[Things to do]
A - In the post on Twitter in the classroom, how would you render this sentence in Spanish: "Recently there has been a surge of interest around the use of Twitter and other social media tools in the classroom."
B - Extend the post on Twitter in the classroom, picking up after its final sentence.

[Reading text]
Archive for April, 2009

Using Twitter in and out of the Classroom

At the moment, I am working with Curriki on a number of open education initiatives in the Middle East and abroad. Today a post went live on the Curriki blog that I think many Literacy is Priceless readers will find of interest–a post regarding the use of Twitter in and out of the classroom. To see the original post, click here. I’ve also pasted a copy of the post below.

I would love to hear your thoughts about using Twitter for within the classroom. Feel free to share your comments here or on the Curriki blog!

Anna  (@Bon_Education)

P.S. Thanks to @moriza for inspiring my recent interest in using Twitter in the classroom!

Using Twitter in and out of the Classroom

Recently there has been a surge of interest around the use of Twitter and other social media tools in the classroom. As this article points out, educators are increasingly experimenting with Twitter as a teaching tool in and out of the classroom to share resources, increase communication and prepare their students with skills for the 21st century workplace.

Entries for locating words and elements:
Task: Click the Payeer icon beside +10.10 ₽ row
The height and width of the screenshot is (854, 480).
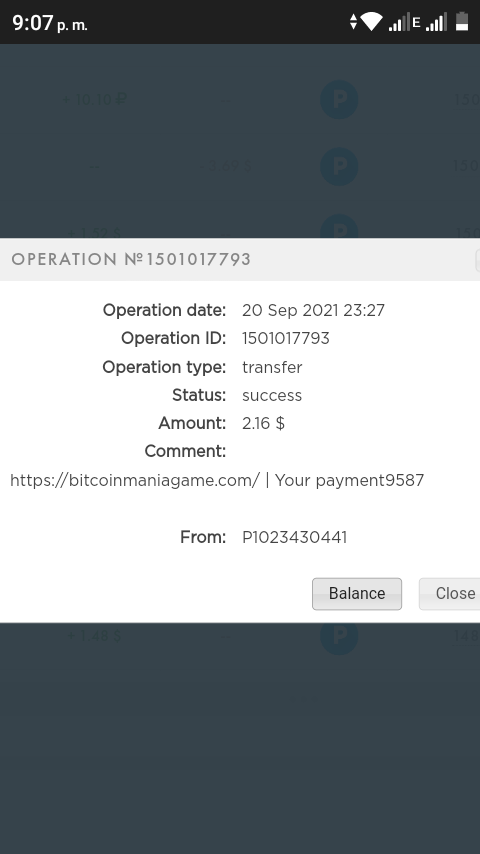Action: 339,100
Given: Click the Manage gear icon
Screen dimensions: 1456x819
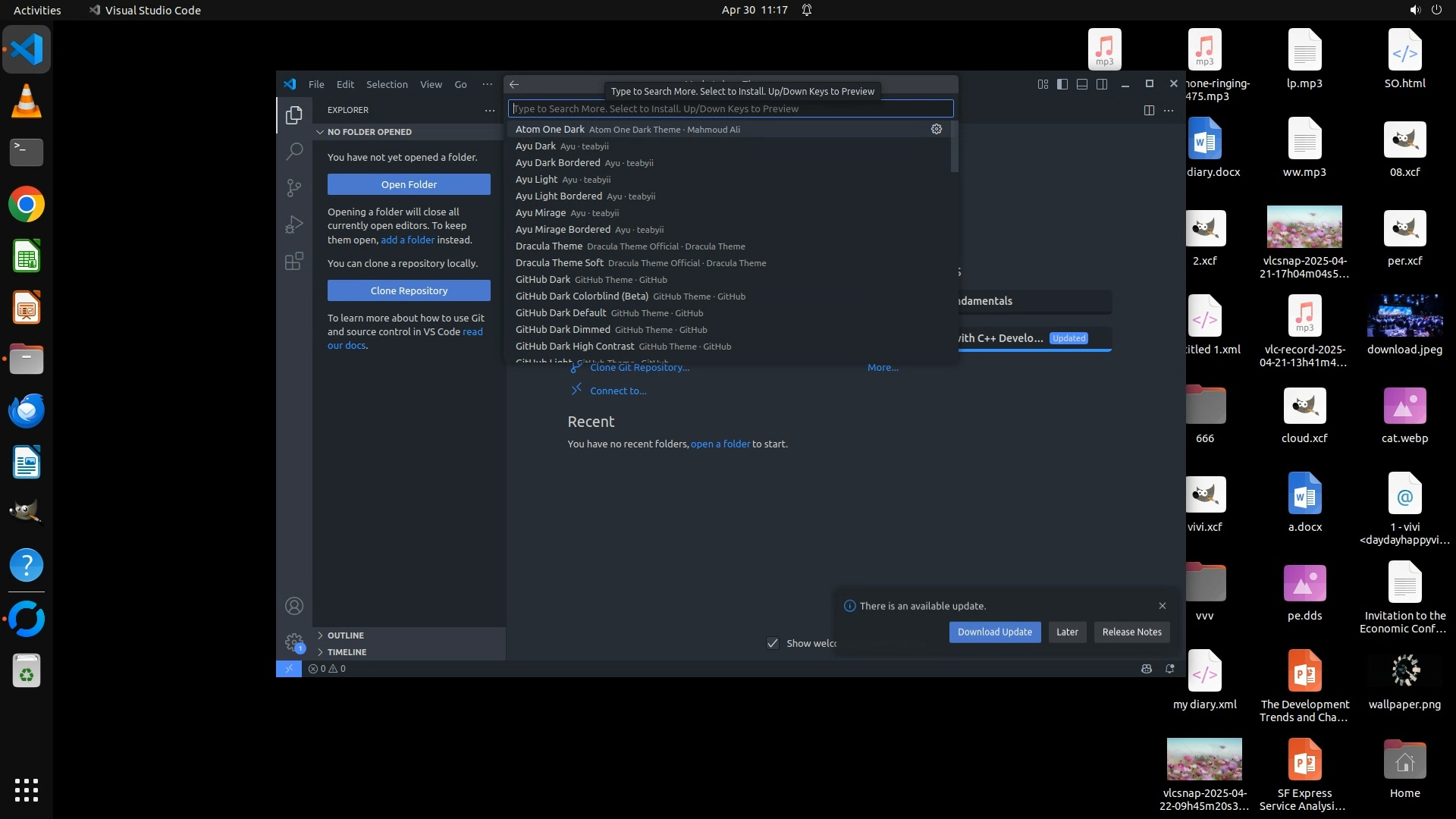Looking at the screenshot, I should 294,642.
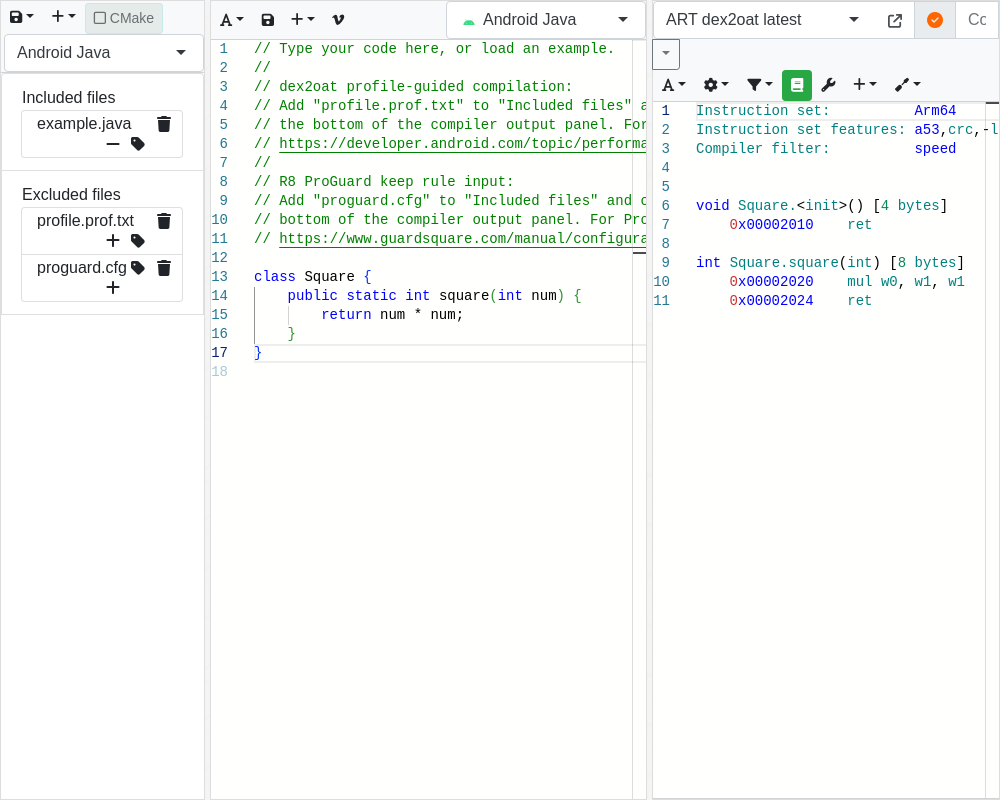The height and width of the screenshot is (800, 1000).
Task: Rename profile.prof.txt via its tag icon
Action: (x=138, y=241)
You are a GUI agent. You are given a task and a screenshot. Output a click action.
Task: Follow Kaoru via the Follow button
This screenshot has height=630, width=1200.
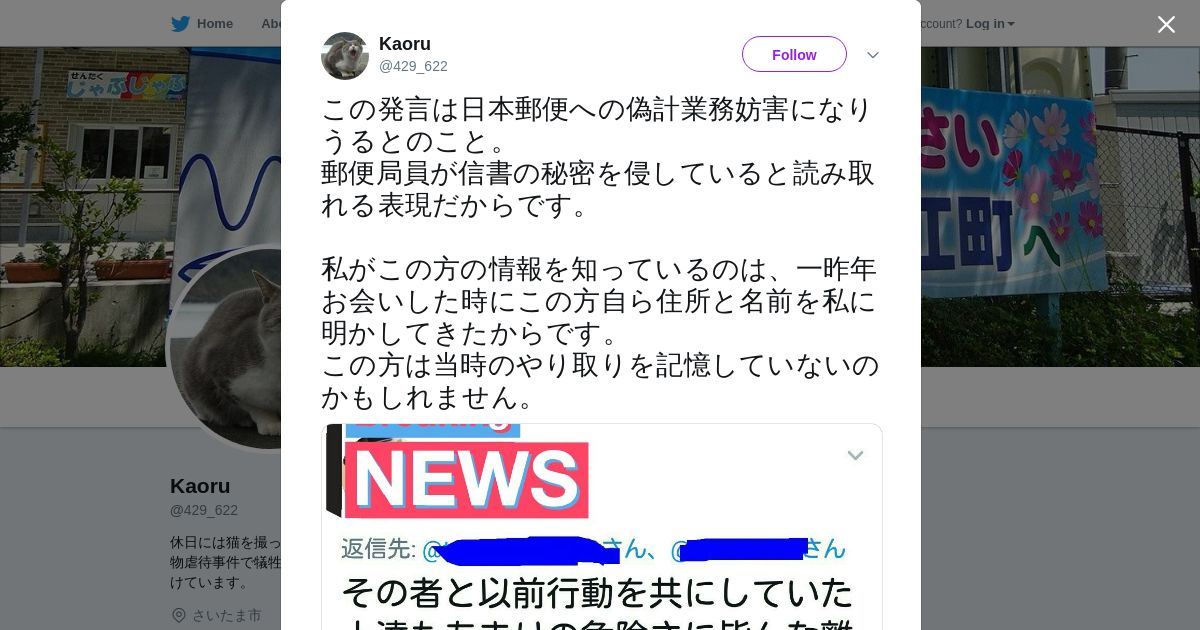tap(794, 54)
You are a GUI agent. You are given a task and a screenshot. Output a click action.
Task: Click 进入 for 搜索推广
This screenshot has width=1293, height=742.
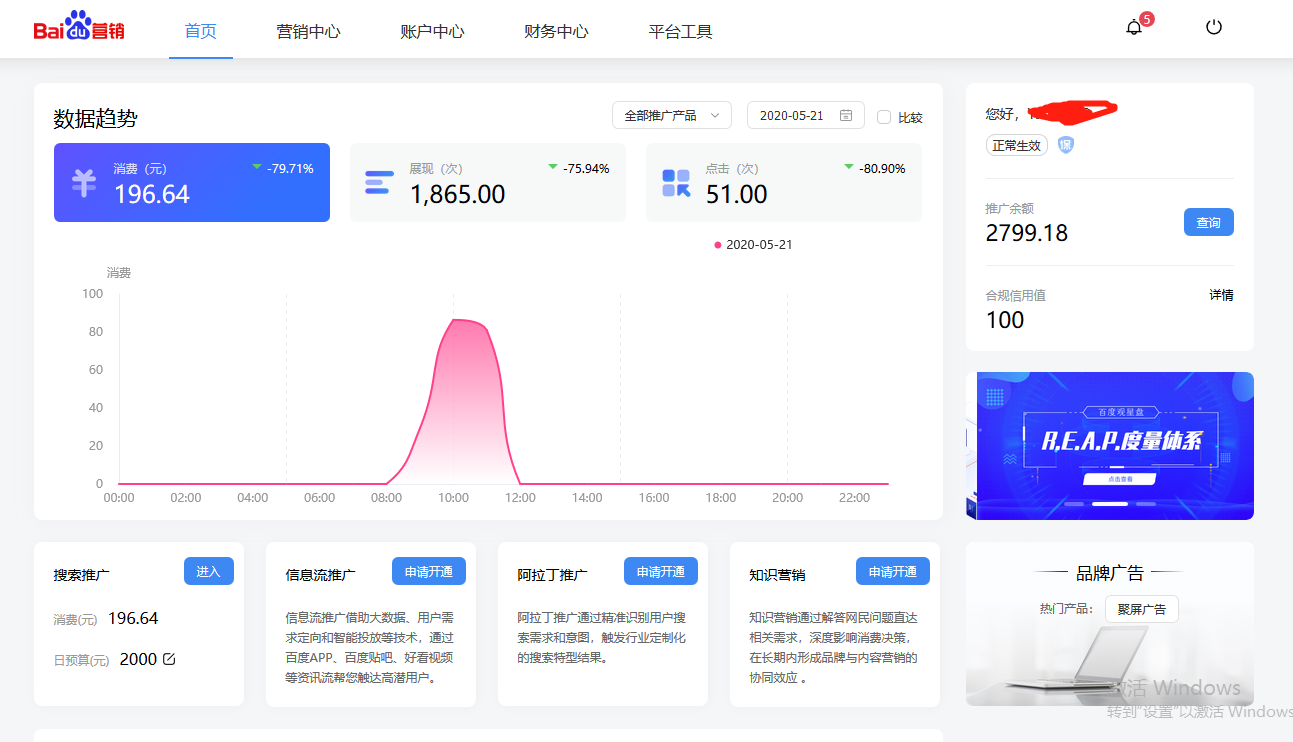208,571
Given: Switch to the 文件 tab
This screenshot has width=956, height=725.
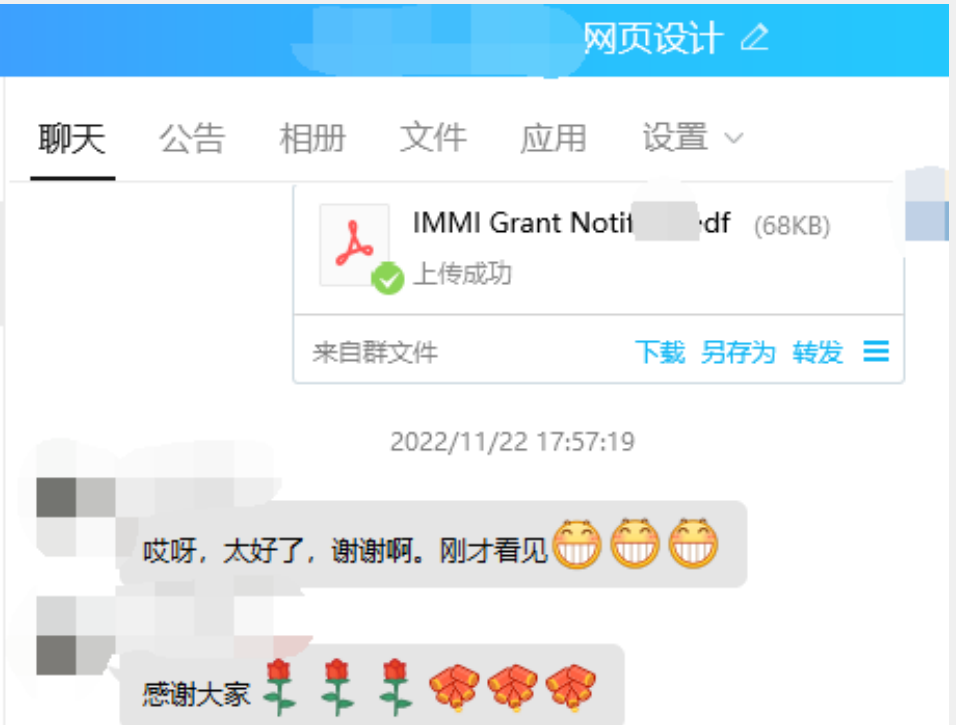Looking at the screenshot, I should 433,138.
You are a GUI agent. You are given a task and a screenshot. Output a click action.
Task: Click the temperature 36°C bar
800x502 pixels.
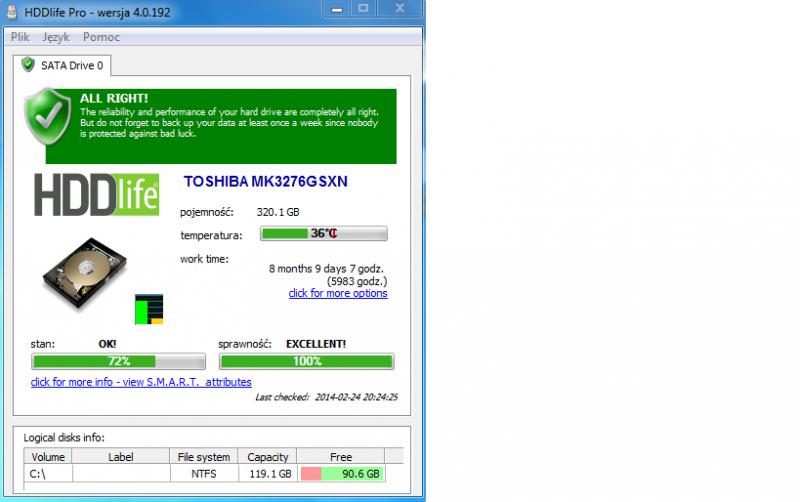click(323, 234)
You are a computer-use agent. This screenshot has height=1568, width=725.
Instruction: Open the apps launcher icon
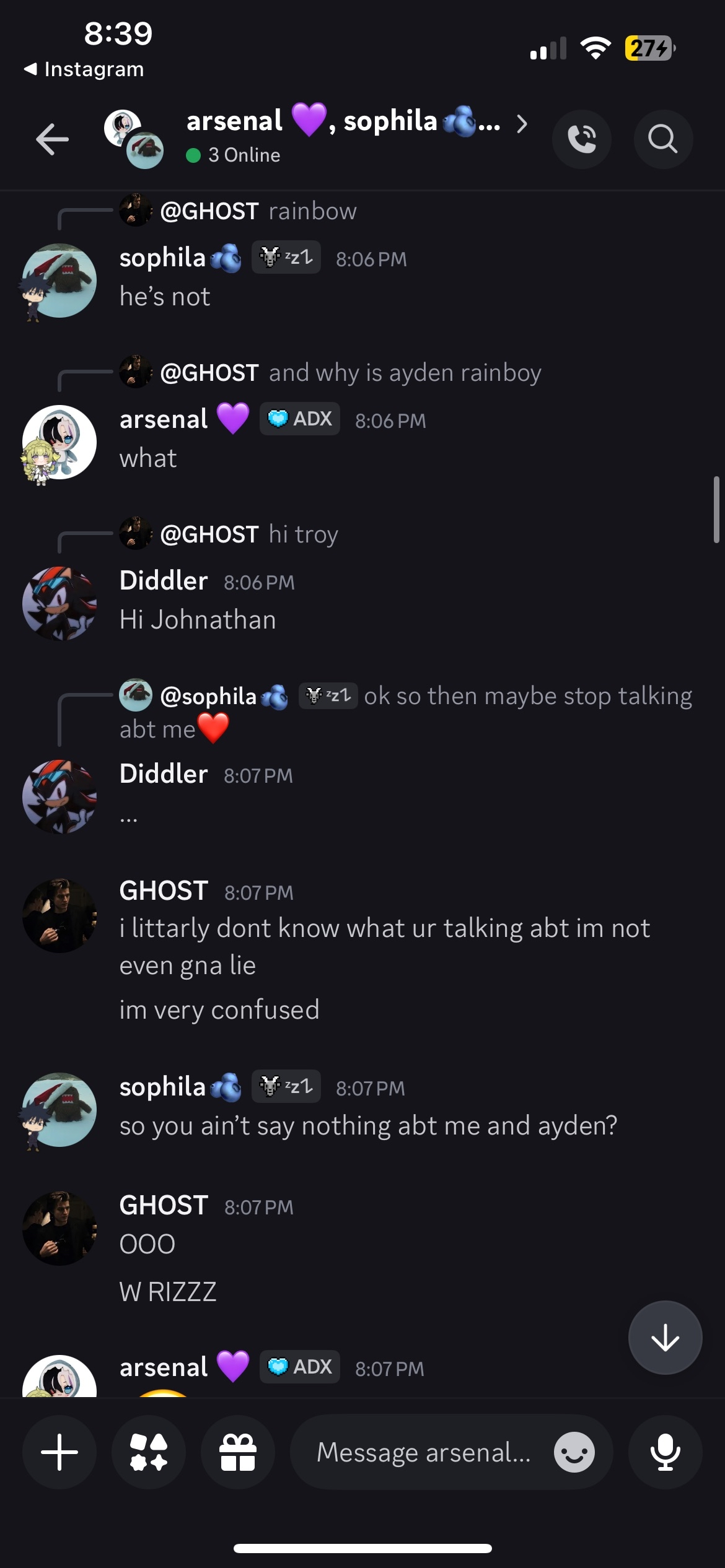[149, 1452]
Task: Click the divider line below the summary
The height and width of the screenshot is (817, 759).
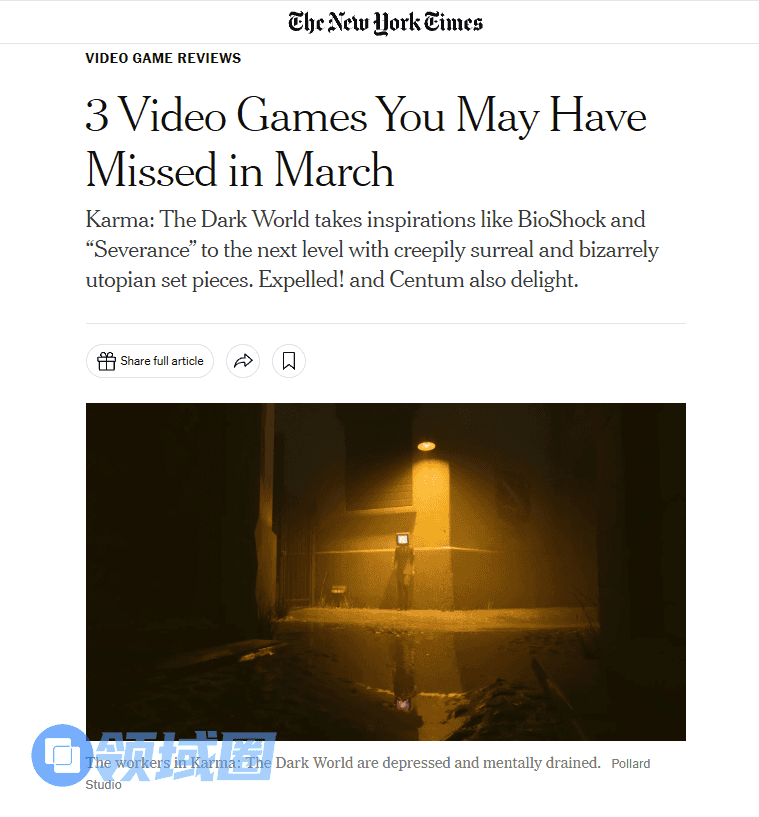Action: [x=385, y=323]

[Results by task]
A - Recientemente ha habido un auge de interés en torno al uso de Twitter y otras herramientas de redes sociales en el aula.

B -
For Curriki members that have heard of Twitter, but don’t quite know what it is… Wikipedia states:

Twitter is a free social networking and micro-blogging service that enables its users to send and read other users’ updates known as tweets. Tweets are text-based posts of up to 140 characters in length which are displayed on the user’s profile page and delivered to other users who have subscribed to them (known as followers).

As you explore ways to effectively use Twitter for educational purposes, take a look at this presentation by Tom Barrett titled, “Twenty-Two Interesting Ways to use Twitter in the Classroom”. For example:

  • Idea #1: Student can use Twitter to gather real world data up-to-date data by posting questions to fellow tweeters about location, historical facts, temperature, etc.
  • Idea #3: Students can use Twitter to summarize their opinions or topics they’ve learned in class.
  • Idea #10: “Word Morph”. Students can use Twitter to ask peers for synonyms and other word-related information.
  • Idea #17: Students can use Twitter to communicate with experts.

As you explore the use of Twitter in your classroom, we welcome you to post your lessons and ideas on Curriki. In addition, feel free to follow our tweets here. Curriki uses Twitter to share information about education technology, to highlight resources contributed by the Curriki community and to connect and solicit feedback and ideas. See you on Twitter!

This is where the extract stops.